Postes Canada pourrait être en grève dès vendredi. La société d’État l’a confirmé vers 16h. Le conflit, mis sur pause par le gouvernement en novembre, reste toujours sans solution. Les travailleurs veulent protéger le service postal, alors que la direction semble plutôt suivre la voie d’Amazon et FedEx pour régler ce qu’elle décrit comme une « situation financière difficile ».
Des travailleurs de la poste se sont d’ailleurs réunis pendant environ 30 minutes aujourd’hui au complexe Desjardins, à Montréal, pour une action surprise. À midi, plus d’une cinquantaine de postiers sont apparus au milieu de l’achalandé centre commercial. Face à eux, au palier supérieur, François Kirsch, armé d’un micro et d’un système de son, avait un message pour les passants.
Les postiers « veulent offrir un service postal public et universel à Québec, » a lancé à la foule le travailleur de l’établissement Léo-Blanchet. « Pour y parvenir, Postes Canada doit cesser la fermeture de ses bureaux de poste partout au pays », pour freiner les pertes de service en région et en banlieue.
« La solution aux problèmes de Postes Canada réside dans la diversification et l’expansion des services aux citoyens. Que ce soit par l’installation de bornes de recharge pour les véhicules électriques, l’implantation d’un service de vigilance aux personnes âgées, une offre de services internet et de téléphonie cellulaire, ou encore par le biais des services financiers et notre fameux projet de banque postale, Postes Canada doit se réinventer! »
Dans un communiqué, le service postal a déclaré qu’il « demeure déterminé à conclure des conventions collectives axées sur la protection et l’amélioration des salaires et des avantages sociaux qui sont importants pour son personnel, tout en tenant compte des réalités actuelles de la Société. » Toutefois, les postiers semblent en douter.

Rentabilité ou utilité, quelle priorité?
Jeudi dernier, le commissaire Kaplan déposait un rapport sur les relations de travail et la mission de Postes Canada.

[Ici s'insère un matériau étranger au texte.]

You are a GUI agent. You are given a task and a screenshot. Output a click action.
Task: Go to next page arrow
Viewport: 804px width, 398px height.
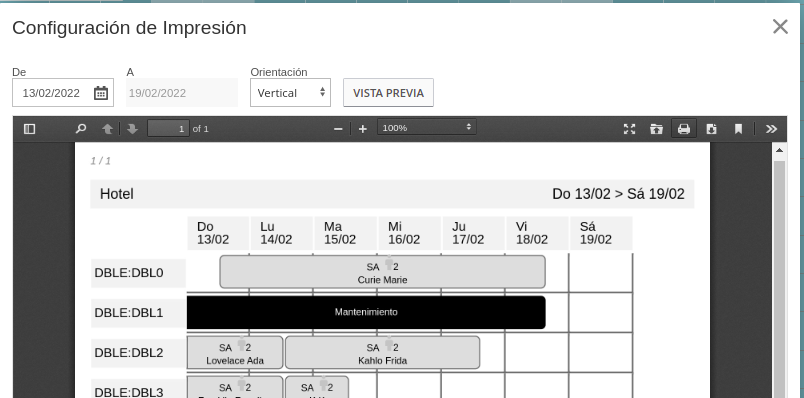coord(132,129)
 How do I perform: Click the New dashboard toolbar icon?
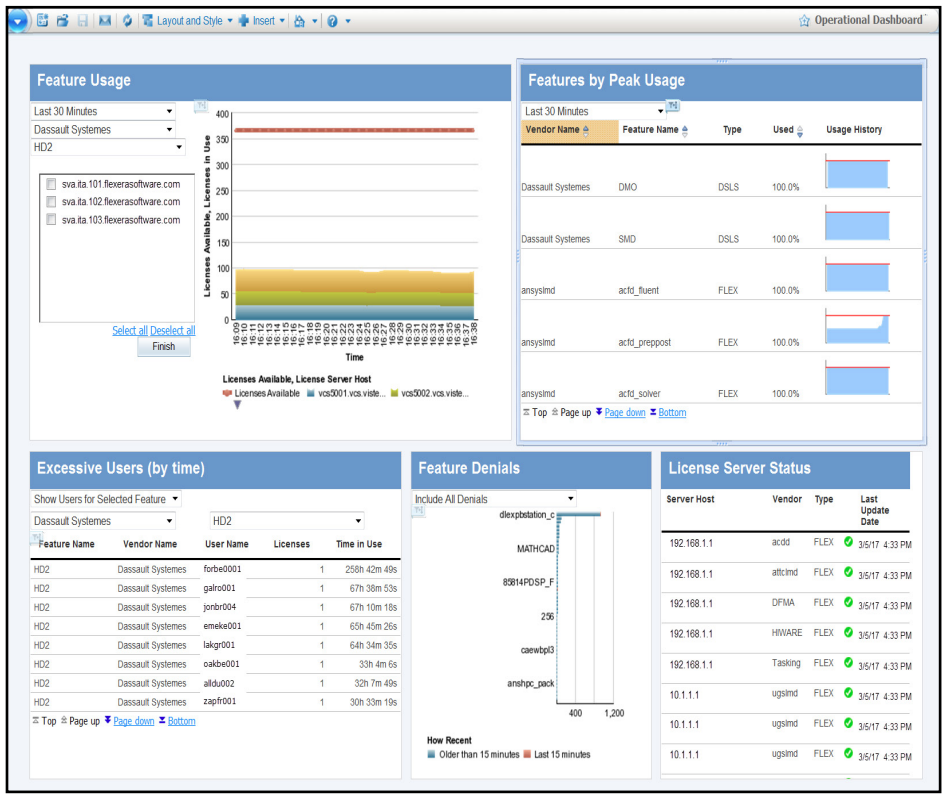[43, 20]
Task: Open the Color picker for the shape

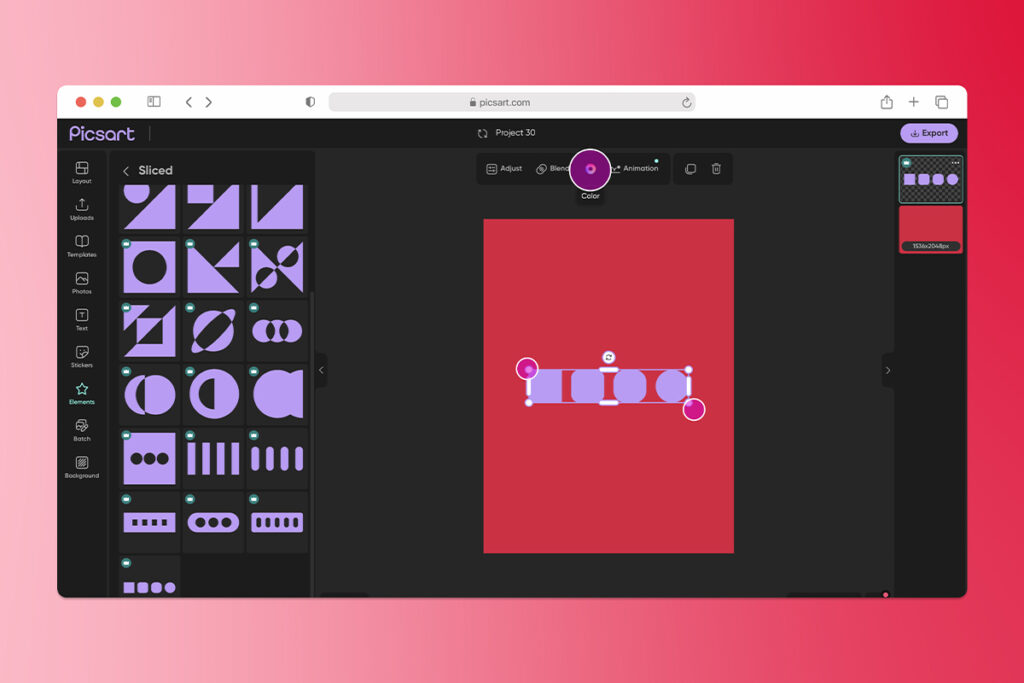Action: pyautogui.click(x=590, y=169)
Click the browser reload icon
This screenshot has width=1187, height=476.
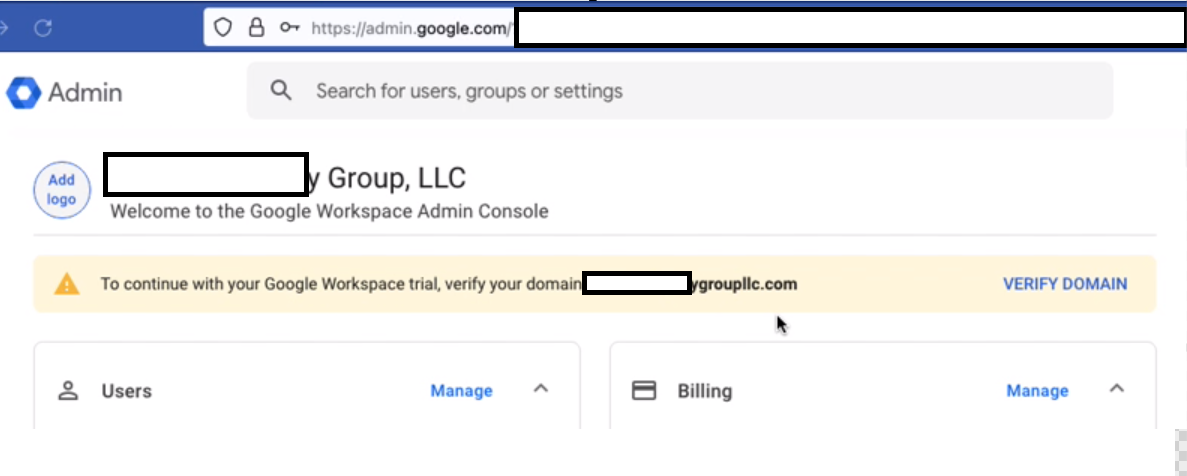pos(42,28)
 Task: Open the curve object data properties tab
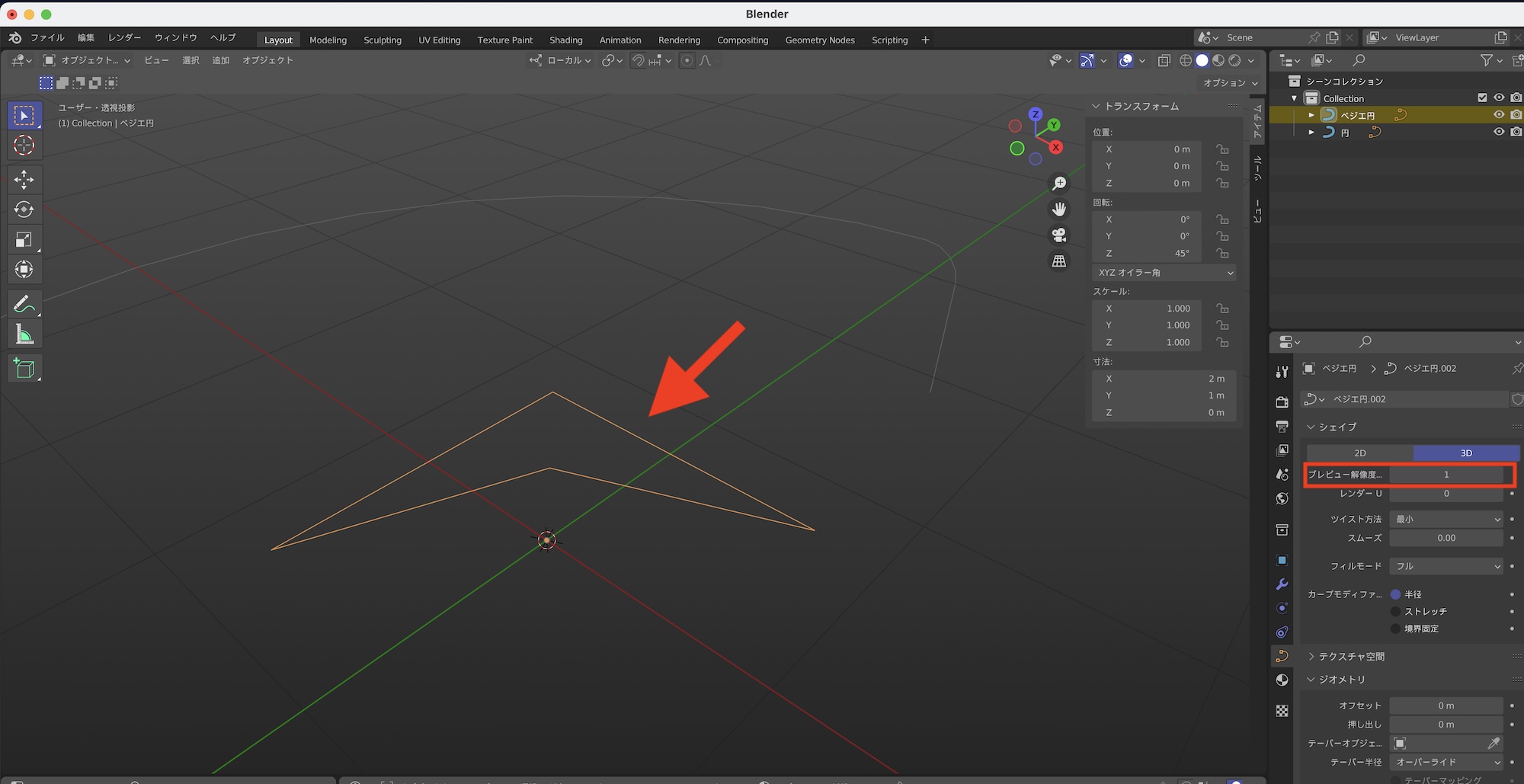(x=1282, y=656)
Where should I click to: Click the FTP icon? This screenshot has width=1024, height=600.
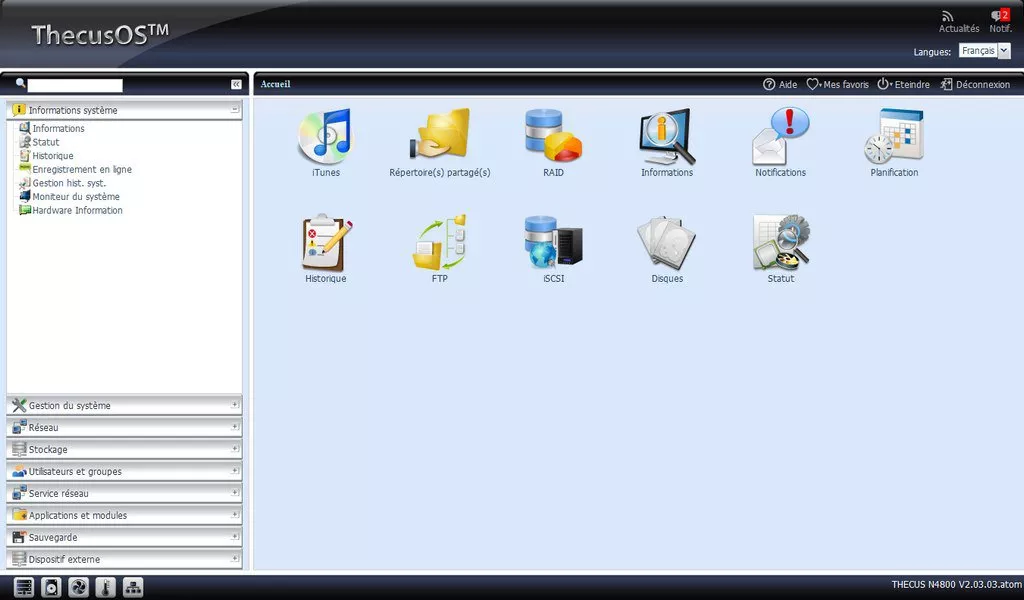(x=439, y=244)
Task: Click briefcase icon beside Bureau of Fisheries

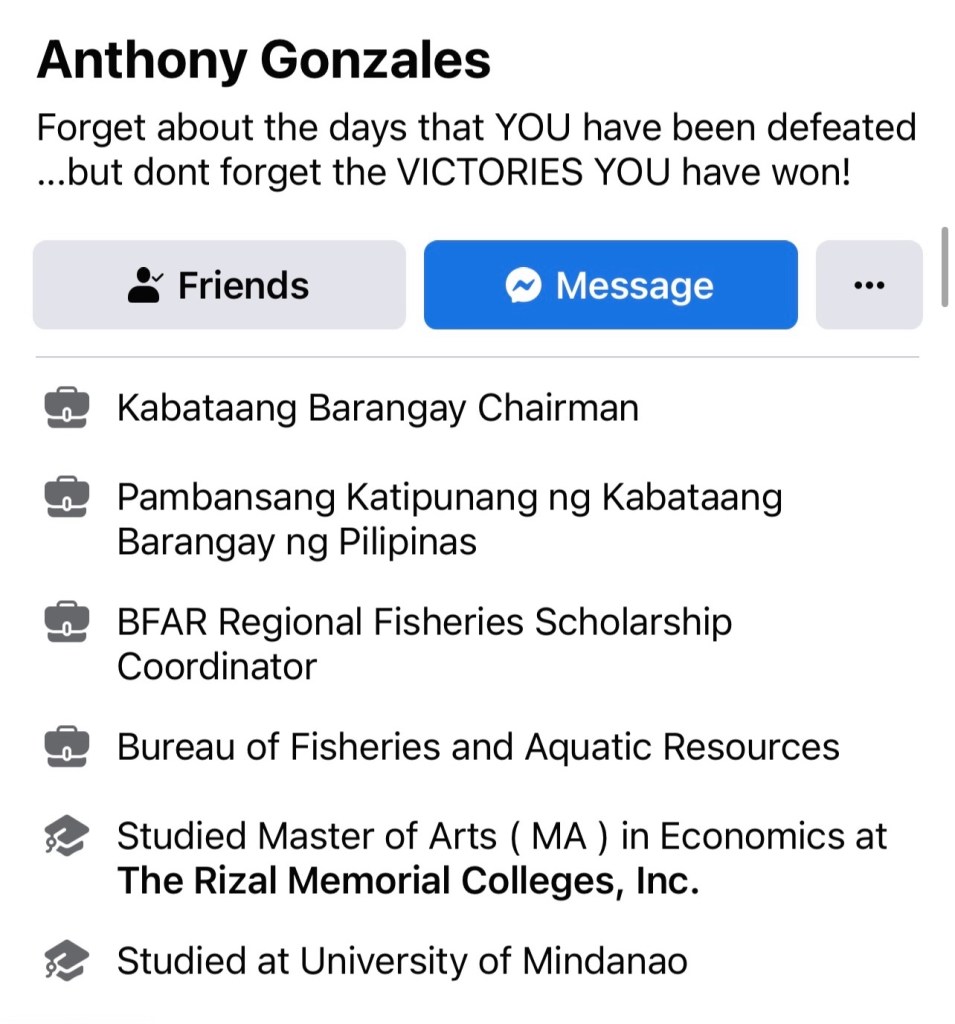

Il avait été mandaté par l’ex-ministre du Travail Steven Mackinnon l’automne dernier, après avoir retiré aux postiers leur droit de grève.
Ce rapport est fortement dénoncé par les travailleurs de la société d’État. « C’est fascinant de voir comment [les recommandations du commissaire sont] la réplique exacte des demandes de la direction de Postes Canada, » ironise Pierre-Luc Grenon, facteur à Chambly et directeur du comité d’éducation syndicale et étude de la législation du Syndicat des Travailleuses et Travailleurs de la Poste (STTP).
Il précise sa pensée: « On voit la fin de la livraison à domicile, on voit l’instauration des boîtes postales communautaires, on voit le désir d’utiliser une main-d’œuvre temps partiel pour la livraison de colis dans l’optique de flexibiliser le travail. Ça leur permet d’éviter de se concentrer sur une main-d’œuvre à temps plein, ayant les avantages sociaux reliés à ça. »
Toutes ces mesures seraient censées combattre le déficit de Postes Canada. Celle-ci déclare que « le système postal doit changer pour être concurrentiel dans le marché de la livraison d’aujourd’hui […] Depuis 2018, la Société cumule des pertes avant impôt de plus de 3 milliards de dollars, et elle affichera une autre perte importante pour 2024. »

Pourtant, l’Étoile du Nord a rapporté que ces affirmations pourraient être trompeuses, et refléter une volonté politique plutôt qu’économique. De plus, le STTP ne cesse de faire des recommandations pour multiplier les sources de revenus tout en offrant des services pertinents à la population.
Mais pour François Kirsch, même l’argument du déficit est bancal: « La très grande majorité des services publics, santé, éducation, sécurité, transport, ne sont pas rentables au sens commercial et c’est normal: leur mission est de servir les citoyens, pas de générer des profits. »
Celui-ci fait un parallèle entre leur retour au travail forcé de l’automne et cette question de la rentabilité: « À plusieurs reprises, en 2011, 2018 et 2024, [les gouvernements conservateurs et libéraux] ont adopté des lois spéciales—et plus récemment, utilisé l’article 107, 108 du Code Canadien—pour nous forcer à retourner au travail, en affirmant que nos services sont trop importants pour être interrompus. »
« Pourtant… quand vient le temps de parler d’investissements, de salaires ou de conditions de travail, on nous dit que Postes Canada doit être rentable, fonctionner comme une entreprise privée, sans soutien public. C’est là que le paradoxe devient clair, » s’exclame-t-il.
« Si Postes Canada est réellement un service essentiel, alors elle mérite un traitement de service public, soutenu et financé par l’état. » Sinon, soutient le postier, pourquoi leur enlever leur droit de grève?